Now that we have understoodhow to check for differnet attributes and find the ones that contribute the most to the incidents, we might be curious to know if there is any trend which can be observed over time in the collisions and nearmiss incidents recorded by BikeMaps.org users. We will try to build a timeseries from the raw data by extracting the date and time and merginfg the "year", "month" and "day" columns to create a timeseries in pnadas. We will then plot the timeeries for 2 different kinds of incidents - collisions and nearmiss for the year 2016.
# Convert date column to a timestamcollisions.date
import warnings
warnings.filterwarnings('ignore')
collisions["year"] = collisions["date"].apply(lambda x: x[0:4])
collisions["month"] = collisions["date"].apply(lambda x: x[5:7])
collisions["day"] = collisions["date"].apply(lambda x: x[8:10])
collisions["hour"] = collisions["date"].apply(lambda x: x[11:13])
collisions["minute"] = collisions["date"].apply(lambda x: x[14:16])
collisions["second"] = collisions["date"].apply(lambda x: x[17:19])
collisions["timestamp"] = pd.to_datetime(collisions[['year', 'month','day']])
df1 = collisions[["id","timestamp"]].groupby("timestamp").count()
nearmiss["year"] = nearmiss["date"].apply(lambda x: x[0:4])
nearmiss["month"] = nearmiss["date"].apply(lambda x: x[5:7])
nearmiss["day"] = nearmiss["date"].apply(lambda x: x[8:10])

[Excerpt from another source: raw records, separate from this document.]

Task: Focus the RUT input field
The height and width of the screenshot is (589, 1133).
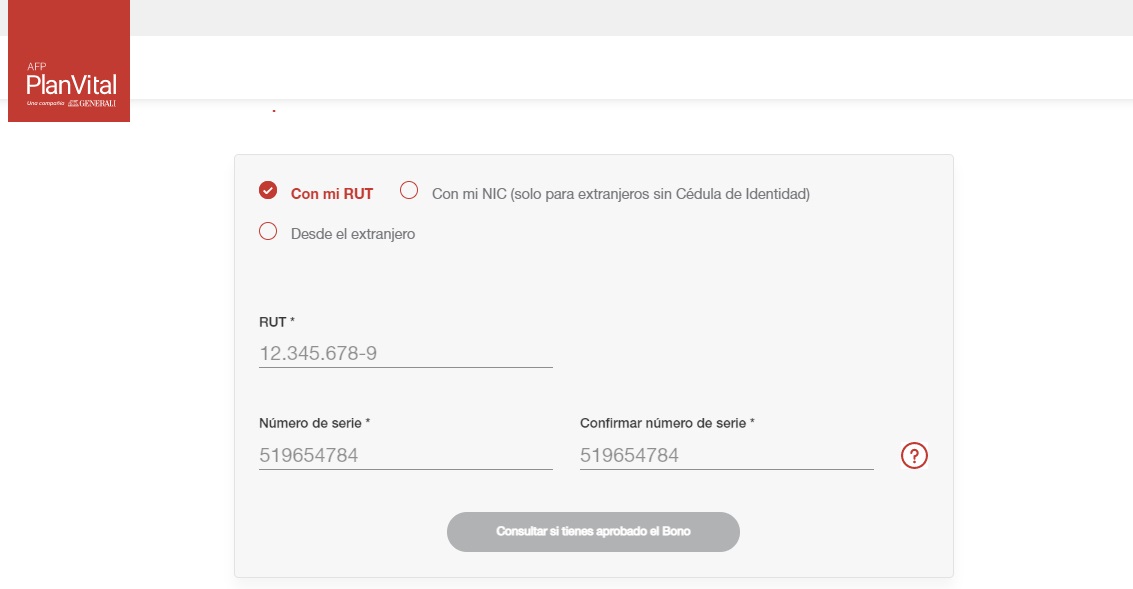Action: (405, 354)
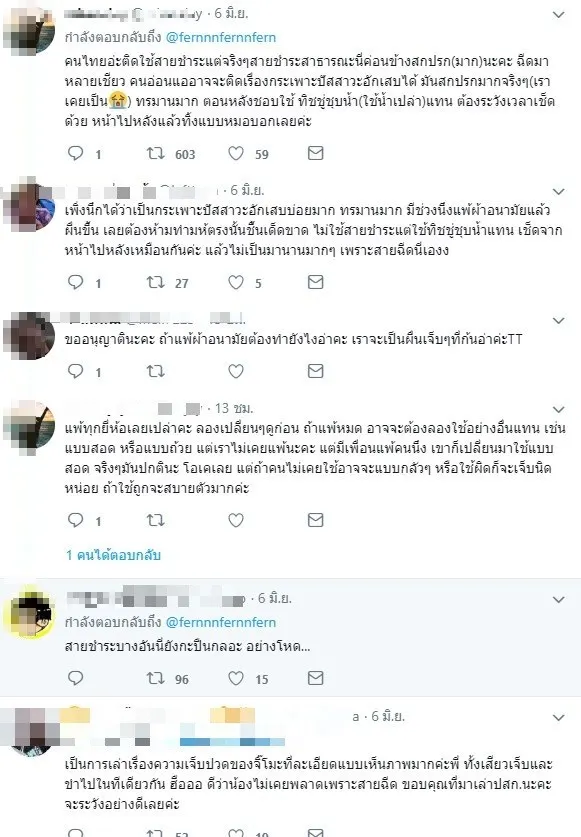This screenshot has width=581, height=837.
Task: Open the avatar of the highlighted tweet
Action: (29, 611)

nearmiss["hour"] = nearmiss["date"].apply(lambda x: x[11:13])
nearmiss["minute"] = nearmiss["date"].apply(lambda x: x[14:16])
nearmiss["second"] = nearmiss["date"].apply(lambda x: x[17:19])
nearmiss["timestamp"] = pd.to_datetime(nearmiss[['year', 'month','day']])
df2 = nearmiss[["id","timestamp"]].groupby("timestamp").count()
fig1 = df1['2016'].resample('D').interpolate(method='cubic').plot(color='blue')
fig2 = df2['2016'].resample('D').interpolate(method='cubic').plot(color='green',ax=fig1)
plt.legend( ["collisions","nearmiss"])
plt.xlabel("Month")
plt.title("Comparison of Monthly variation of nearmiss and collision incidents between 2015 and 2016")
There is a sharp spike in May and June for the nearmiss incidents. The collisions vary more or less in a standard manner. The peaks in August mid- September and mid-November stand out though. The month of June is when a lot of countries experience summer weather. So in general, the number of bikers increase altogether. Therefore, the increase in incidents in BikeMaps.org is clearly an indicator of increase in ridership during this month as well.
This is a short example of how we can use BikeMaps.org data to analyse bike safety more quantitatively in Python. The analyses can always be combined with additional data sources to gain more insights. For example, we can use weather data to analyse seasonal variation in bike incidents and find what impacts severer weather conditions such as heavy rainfall or very high temperatures have on bike safety. Hope more people will contribute to this effort and ply around with BikeMaps.org data in the future!
References:
- Jestico, Ben, Trisalyn Nelson, and Meghan Winters. "Mapping ridership using crowdsourced cycling data." Journal of transport geography 52 (2016): 90-97.
- Ferster, Colin Jay, et al. "Geographic age and gender representation in volunteered cycling safety data: a case study of BikeMaps. org." Applied Geography 88 (2017): 144-150.
- http://geopandas.org/mapping.html
- McKinney, Wes. "Data structures for statistical computing in python." Proceedings of the 9th Python in Science Conference. Vol. 445. Austin, TX: SciPy, 2010.